The response should consist of the records that follow, printed exactly.

(Items from a dataset)
────────

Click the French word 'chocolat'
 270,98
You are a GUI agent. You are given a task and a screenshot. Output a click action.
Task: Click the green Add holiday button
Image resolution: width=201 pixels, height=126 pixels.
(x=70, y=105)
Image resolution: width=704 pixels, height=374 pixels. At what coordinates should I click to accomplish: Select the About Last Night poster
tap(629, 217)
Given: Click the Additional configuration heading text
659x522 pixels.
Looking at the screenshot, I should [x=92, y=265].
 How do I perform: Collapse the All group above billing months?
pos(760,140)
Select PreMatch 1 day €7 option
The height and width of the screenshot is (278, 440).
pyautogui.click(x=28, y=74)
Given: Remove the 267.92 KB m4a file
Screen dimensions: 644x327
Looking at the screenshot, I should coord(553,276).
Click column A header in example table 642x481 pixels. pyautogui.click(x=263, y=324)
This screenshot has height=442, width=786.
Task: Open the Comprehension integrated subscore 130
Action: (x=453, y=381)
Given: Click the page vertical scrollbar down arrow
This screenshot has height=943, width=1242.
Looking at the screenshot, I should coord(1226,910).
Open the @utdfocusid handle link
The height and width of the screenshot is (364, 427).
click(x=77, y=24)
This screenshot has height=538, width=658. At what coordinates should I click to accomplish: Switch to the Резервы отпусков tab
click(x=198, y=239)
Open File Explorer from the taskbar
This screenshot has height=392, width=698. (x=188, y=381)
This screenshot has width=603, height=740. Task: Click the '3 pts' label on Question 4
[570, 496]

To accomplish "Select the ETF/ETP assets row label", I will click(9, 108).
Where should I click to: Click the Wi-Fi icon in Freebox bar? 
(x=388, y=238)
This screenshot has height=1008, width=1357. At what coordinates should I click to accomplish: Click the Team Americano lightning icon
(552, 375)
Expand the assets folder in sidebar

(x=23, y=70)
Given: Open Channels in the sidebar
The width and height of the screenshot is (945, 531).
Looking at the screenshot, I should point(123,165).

────────

* OUTPUT BELOW *
Click the French word 'chocolat'
 270,98
You are a GUI agent. You are given a task and a screenshot. Output a click action.
Task: Click the green Add holiday button
Image resolution: width=201 pixels, height=126 pixels.
(x=70, y=105)
Image resolution: width=704 pixels, height=374 pixels. At what coordinates should I click to accomplish: Select the About Last Night poster
tap(629, 217)
Given: Click the Additional configuration heading text
659x522 pixels.
Looking at the screenshot, I should [x=92, y=265].
 How do I perform: Collapse the All group above billing months?
pos(760,140)
Select PreMatch 1 day €7 option
The height and width of the screenshot is (278, 440).
pyautogui.click(x=28, y=74)
Given: Remove the 267.92 KB m4a file
Screen dimensions: 644x327
Looking at the screenshot, I should coord(553,276).
Click column A header in example table 642x481 pixels. pyautogui.click(x=263, y=324)
This screenshot has height=442, width=786.
Task: Open the Comprehension integrated subscore 130
Action: (x=453, y=381)
Given: Click the page vertical scrollbar down arrow
This screenshot has height=943, width=1242.
Looking at the screenshot, I should coord(1226,910).
Open the @utdfocusid handle link
The height and width of the screenshot is (364, 427).
click(x=77, y=24)
This screenshot has height=538, width=658. At what coordinates should I click to accomplish: Switch to the Резервы отпусков tab
click(x=198, y=239)
Open File Explorer from the taskbar
This screenshot has height=392, width=698. (x=188, y=381)
This screenshot has width=603, height=740. Task: Click the '3 pts' label on Question 4
[570, 496]

To accomplish "Select the ETF/ETP assets row label", I will click(9, 108).
Where should I click to: Click the Wi-Fi icon in Freebox bar? 
(x=388, y=238)
This screenshot has height=1008, width=1357. At what coordinates should I click to accomplish: Click the Team Americano lightning icon
(552, 375)
Expand the assets folder in sidebar

(x=23, y=70)
Given: Open Channels in the sidebar
The width and height of the screenshot is (945, 531).
Looking at the screenshot, I should point(123,165).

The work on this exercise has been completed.